Able Seaman Air Technical Aircraft Lachlan Jackman inspecting the MH-60R helicopter main rotor gear box during the 1,000th flying hour service.  (photo: LSATV Stephen Norwood)
Able Seaman Air Technical Aircraft Lachlan Jackman inspecting the MH-60R helicopter main rotor gear box during the 1,000th flying hour service.

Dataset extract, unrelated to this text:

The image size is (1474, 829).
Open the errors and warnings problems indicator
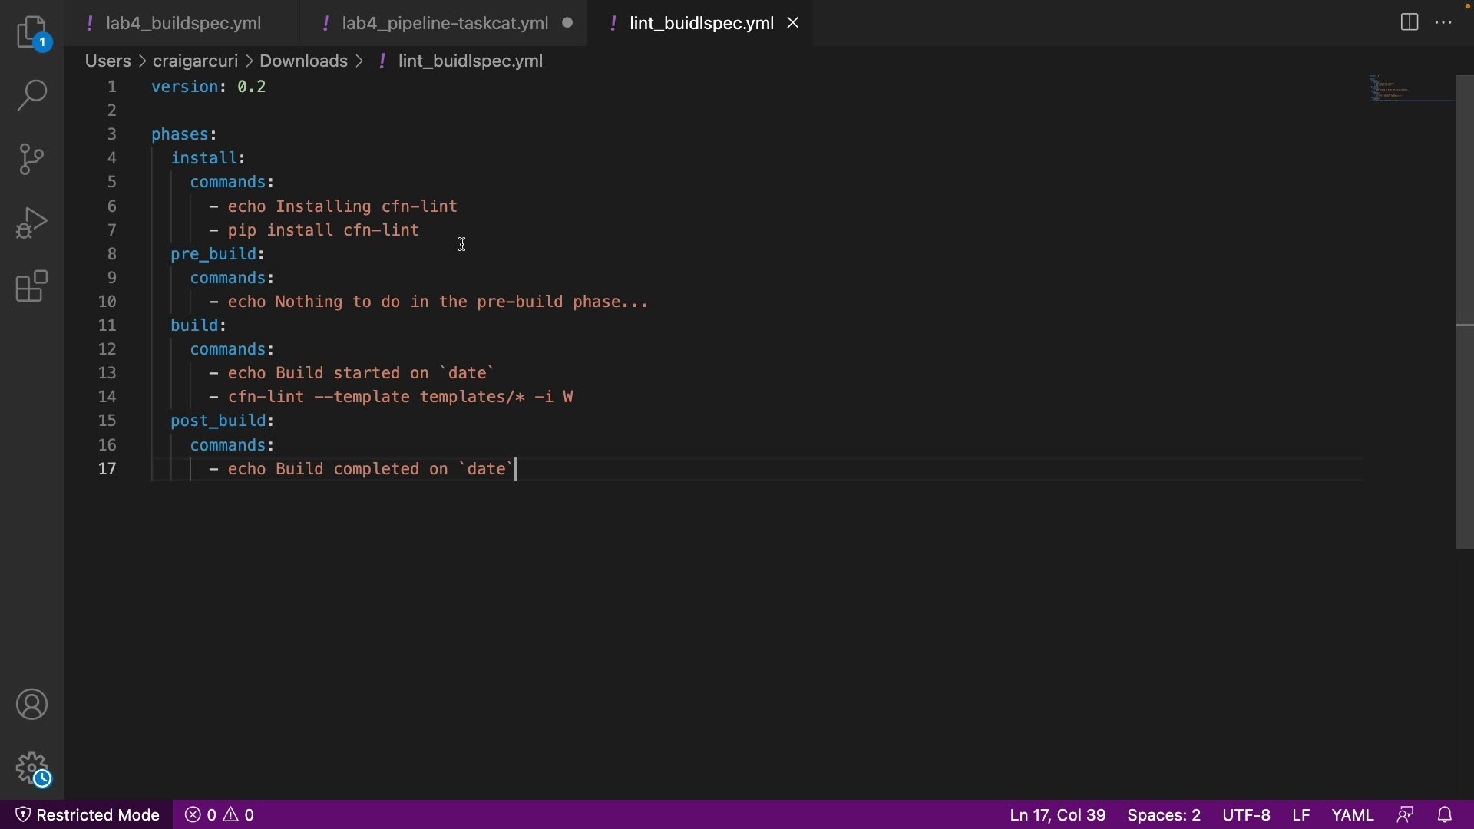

HMAS Toowoomba’s embarked Seahawk MH-60R helicopter, more colloquially known as a ‘Romeo’, recently completed a deep-level service at sea during her deployment as part of the Indo-Pacific Endeavour task group.
 
After clocking up 1,000 hours of flying, the helicopter’s maintenance team needed to change all the oils in the gearbox and hydraulic systems took samples of the old oil to be sent away for further analysis and replaced all the filters and o-rings.
 
Chief Petty Officer Aviation Technician Aircraft Robert Missingham is a Flight Senior Maintenance Sailor in charge of all technical aspects of the helicopter including the major servicing, ensuring that maintenance is achieved even when the flight is deployed.
 
Chief Petty Officer Missingham said the work could be compared to servicing a family car when it clocked up 10,000 kilometres.
 
However, this was one of the first times one of Navy’s new Romeo helicopter had been given the deep servicing whilst on deployment at sea, with other Romeos having reached the milestone but were serviced ashore.
 
“By doing the servicing at sea we can maintain an airworthy fleet of helicopters with minimum downtime and impact on capability,” Chief Petty Officer Missingham said.
 
“It is also a great opportunity for our maintenance sailors to put their world-class training into practice whilst underway in a warship.”
 
The servicing took three of Toowoomba’s MH-60R maintenance team members eight hours and required extensive use of their skills.
 
Combined with the oil change was the replacement of all the filters and a detailed inspection to ensure there were no contaminants in the filter or old oil.
 
The old oil recovered from the Romeo is stored with all the other oils and lubricants in the ship’s marine engineering department.
 
When Toowoomba returns to her home base in Western Australia the used oil will be collected from the ship by an authorized agent and disposed correctly to minimize any impact on the environment.